Hot and heavy construction plans are underway, with the design process already completed and hopes to have the doors open in the spring. The biggest lure of the new space for Kate is the doubling of the space compared to the original location.
“In the bigger space we can do more fun fillings like pickled onions, cilantro sprouts, and much more,” said Kate, adding that the bigger Duluth kitchen will also serve as a commissary kitchen to send out batches of things to Grand Marais. “Our wheels are spinning non-stop, there’s so much space.”
Talk about fun, just wait until you hear some of HHT’s flavors, like sweet potato, goat cheese and hot honey, say what? That’s nothing if not fun. A reputation for fun and fairness are some of the ingredients that Kate says are giving them traction in a difficult workforce climate.
“We just want to have fun with food, and it’s catching on that we are fun to work for,” said Kate. Add that up with the Keeble’s commitment to paying a good wage to support members of their communities, and you have happy staff making happy food. My idea of fun.
Oasis Del Norte is adding a storefront after years of making welcome appearances with their food trailer in Two Harbors and Duluth. Owner Eduardo Sandoval-Luna has now purchased a brick-and-mortar location in Duluth, also in Lincoln Park. Not abandoning his well-received route, Sandoval-Luna says the traveling taco-trailer remains his passion.
The vision that Sandoval-Luna is bringing to his new location is, “taqueria, fast food, casual,” explaining that the restaurant will function under the same concept as the beloved taco-trailer: a place to grab an order of tacos based on his mother’s cooking at her restaurant in Mexico; El Oasis.
Ask Sandoval-Luna what his inspiration is for expanding his taco reach and it remains the same purpose as when he started. “More sharing of my Mexican culture through food, just like I’ve been sharing with the northland since 2015,” he says.
Even “the crazy American taco,” that Sandoval-Luna eventually added to his menu because of persistent requests (that’s flour tortilla, ground beef, cheese, lettuce, tomato, sour cream: all ingredients Sandoval-Luna avoided with his authentic-style tacos), have an Oasis twist with his signature flavors based on his mother’s recipe.
Bowing to some pressure from north of the border tastes has not diminished the Oasis stature in the authentic Mexican category, with Sandoval-Luna saying, “We were the original street taco (in the northland), and the main thing we still sell is the street taco when we look at sales.”

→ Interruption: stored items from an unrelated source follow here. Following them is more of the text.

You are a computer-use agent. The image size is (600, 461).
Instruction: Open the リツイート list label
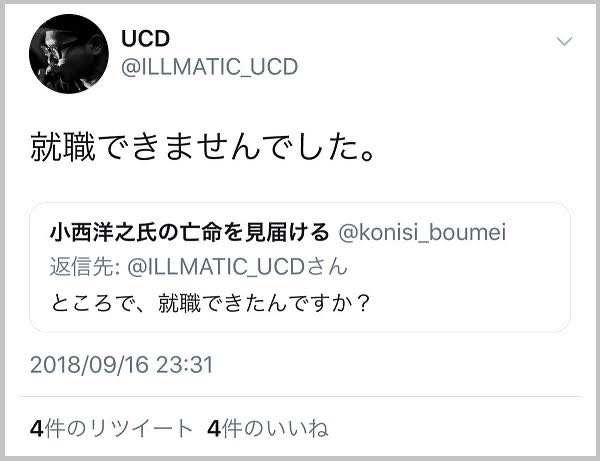tap(130, 429)
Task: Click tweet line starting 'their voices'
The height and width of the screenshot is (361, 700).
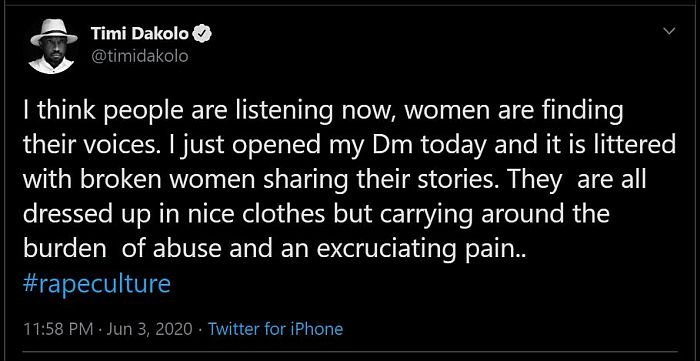Action: point(349,146)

Setting up shop at the Miller Hill Mall during the winter of 2020, Sandoval-Luna says it was a good test run on working out of a building, and the response he got encouraged him to expand to a permanent location.
Refitting the building space to become a restaurant is the job at hand and Sandoval-Luna is hoping they will open their doors by the coming summer. Acting as their home-base, he anticipates greater efficiency for stocking the trailer to launch taco expeditions even further to Virginia, Ely and Grand Marais.
Priding himself with having a positive influence on raising the taco game on the North Shore, Sandovaol-Luna says there’s room for such a popular favorite as tacos, and is confident that his brand will always have the special touch of his connection to his mother’s restaurant in Mexico.
In other taco news, Chacos Taqueria in Duluth is moving from a pop-up venue to a full-on storefront in Canal Park. And, wait, there’s more! Tacos, Tacos, Tacos plans to up their game with a new restaurant to be revealed in downtown Duluth soon.